As well as scoring companies, the index highlighted a number of best practices, such as Sanofi-Aventis’s decision not to patent the anti-malarial ASAQ, Merck & Co.’s tiered pricing policy for HIV drugs based on the UN Human Development Index and HIV/AIDS infection rates, and the Wyeth/WHO collaboration on river blindness drugs.
“The Access to Medicine Index finds good practices within individual companies and holds them up as a shining example to others,” says Index founder Wim Leereveld.
The foundation consulted extensively with government, researchers, NGOs, and the pharmaceutical industry to develop assessment protocols. Drawing on a variety of data, it ranked companies on a total of 28 indicators, grouped into 8 main criteria:
- Access to medicines management
- Public policy influence and lobbying
- Research and development into neglected diseases
- Patents and licensing
- Drug manufacturing, distribution, and capability advancement
- Equitable pricing
- Drug donations
- Philanthropic activities
Companies had an opportunity to verify the accuracy of the information, and a draft of the report was reviewed by independent experts.

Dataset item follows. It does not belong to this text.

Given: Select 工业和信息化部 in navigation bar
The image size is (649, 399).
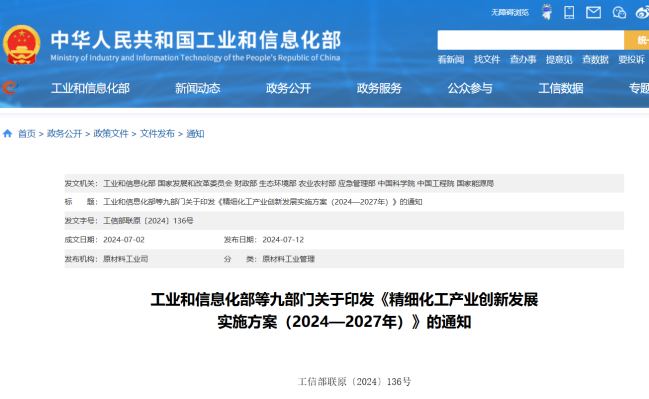Looking at the screenshot, I should (90, 88).
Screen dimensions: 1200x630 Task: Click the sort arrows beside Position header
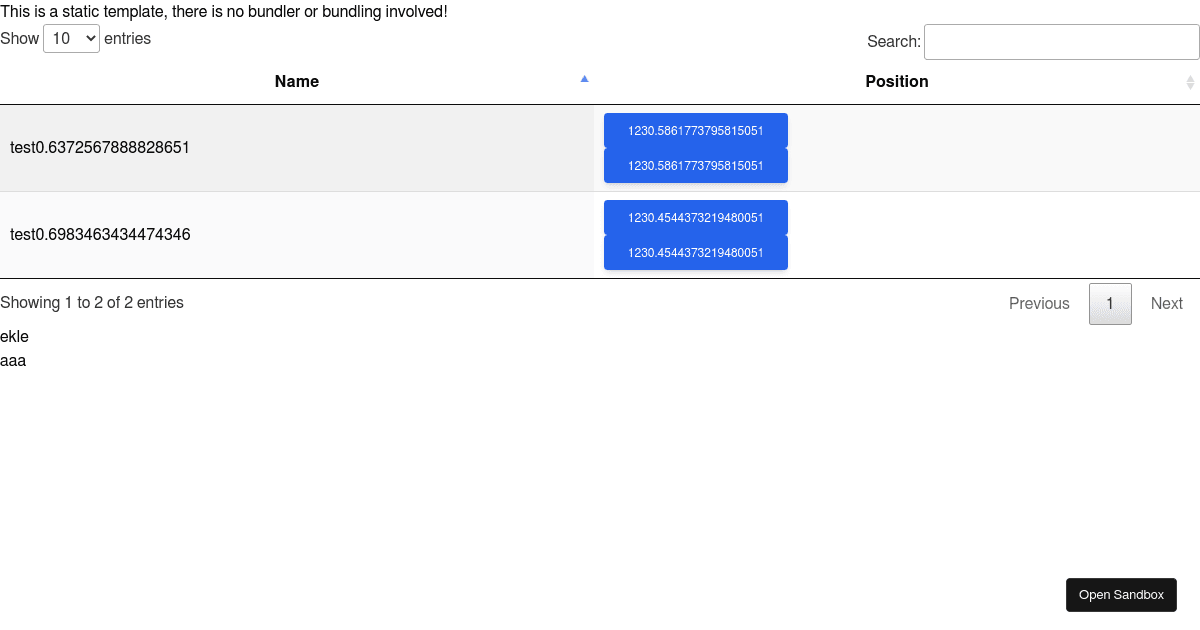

To date, the index has attracted substantial media attention along with kudos from Microsoft Chairman Bill Gates, World Bank Executive Director Herman Wijffels, and UN High Commissioner for Human Rights Mary Robinson.
Perhaps most significantly, 12 major global investors, together representing more than $US 1.2 trillion in assets, have formally acknowledged the index as a tool to improve transparency and assess the long-term value of pharmaceutical companies.
The Access to Medicine Foundation plans to issue the rankings annually and expand them to include more companies in 2009.